- Assignment
Could every line below be transcribed exactly, with the pictures dropped?
___
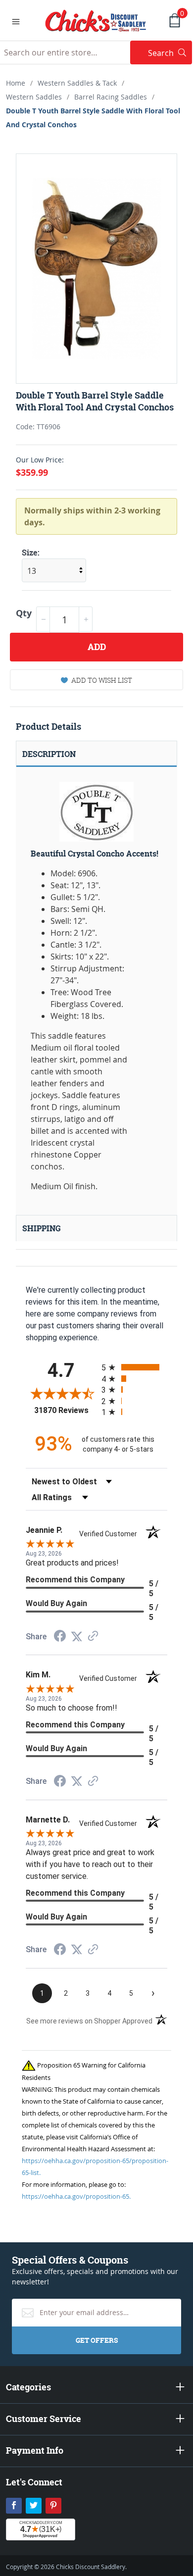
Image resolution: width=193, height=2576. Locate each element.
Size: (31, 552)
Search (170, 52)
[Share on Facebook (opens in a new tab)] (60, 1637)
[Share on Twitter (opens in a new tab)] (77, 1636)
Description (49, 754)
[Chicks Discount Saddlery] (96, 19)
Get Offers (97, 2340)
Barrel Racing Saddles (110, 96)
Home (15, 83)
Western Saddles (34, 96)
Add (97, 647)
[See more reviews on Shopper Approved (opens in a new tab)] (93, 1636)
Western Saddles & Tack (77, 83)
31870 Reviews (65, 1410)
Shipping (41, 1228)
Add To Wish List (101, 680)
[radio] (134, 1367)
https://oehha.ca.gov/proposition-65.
___
- Finished task
Image resolution: width=193, height=2576. Locate each element.
Size: (31, 552)
Search (170, 52)
[Share on Facebook (opens in a new tab)] (60, 1637)
[Share on Twitter (opens in a new tab)] (77, 1636)
Description (49, 754)
[Chicks Discount Saddlery] (96, 19)
Get Offers (97, 2340)
Barrel Racing Saddles (110, 96)
Home (15, 83)
Western Saddles (34, 96)
Add (97, 647)
[See more reviews on Shopper Approved (opens in a new tab)] (93, 1636)
Western Saddles & Tack (77, 83)
31870 Reviews (65, 1410)
Shipping (41, 1228)
Add To Wish List (101, 680)
[radio] (134, 1367)
https://oehha.ca.gov/proposition-65.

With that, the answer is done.